Pre-B-cell Colony Enhancing Factor as a Potential Novel Biomarker in Acute Lung Injury

Authors:
Ye SQ, Simon BA, Maloney JP, Zambelli-Weiner A, Gao L, Grant A, Easley RB, McVerry BJ, Tuder RM, Standiford T, Brower R, Barnes KC and Garcia JG
In:
Source: Am J Respir Crit Care Med
Publication Date: (2005)
Issue: 171(4): 361-370
Cells used in publication:
Endothelial, MV lung, human (HMVEC-L)
Species: human
Tissue Origin: lung
Platform:
Nucleofector® I/II/2b
Experiment
Identified haplotypes of PBEF gene associated with acute lung injury (ALI). Compared affect of haplotypes on transcription rate by subcloning the corresponding PBEF promoters into pGL3, transfecting into HMVEC-L cells and assessing firefly luciferase activity (normalised to Renilla luciferase activity).
Abstract
Although the pathogenic and genetic basis of acute lung injury (ALI) remains incompletely understood, the identification of novel ALI biomarkers holds promise for unique insights. Expression profiling in animal models of ALI (canine and murine) and human ALI detected significant expression of pre-B-cell colony enhancing factor (PBEF), a gene not previously associated with lung pathophysiology.

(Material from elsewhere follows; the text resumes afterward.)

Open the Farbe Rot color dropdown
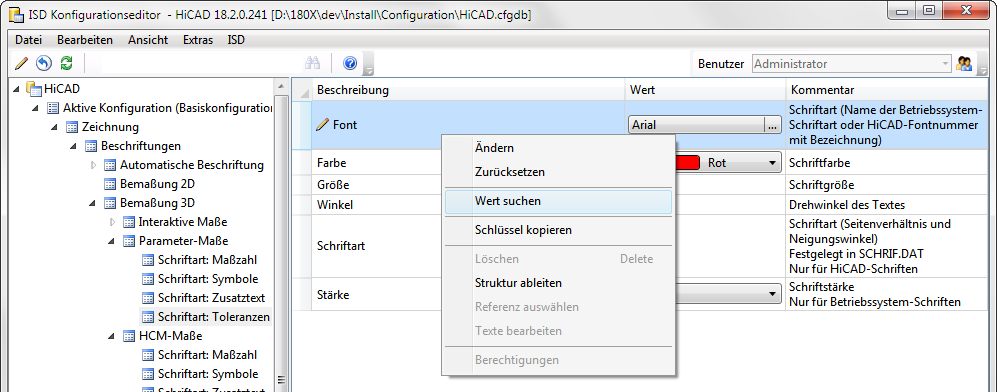The image size is (997, 392). tap(774, 163)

These results were validated by real-time polymerase chain reaction and immunohistochemistry studies with PBEF protein levels significantly increased in both bronchoalveolar lavage fluid and serum of ALI models as well as in cytokine- or cyclic stretch-activated lung microvascular endothelium. We genotyped 2 single nucleotide polymorphisms (SNPs) in a well-characterized Caucasian sample of sepsis-associated ALI, severe sepsis, and healthy subjects and observed that carriers of the haplotype GC from SNPs T-1001G and C-1543T had a 7.7-fold higher risk of ALI (95% CI, 3.01 -19.75, p < 0.001). The T variant from the SNP C-1543T resulted in a significant decrease in the transcription rate (1.8 fold, p <0.01) by the reporter gene assay. Together, these results strongly indicate that PBEF is a potential novel biomarker in ALI and demonstrate the successful application of robust genomic technologies in the identification of candidate genes in complex lung disease.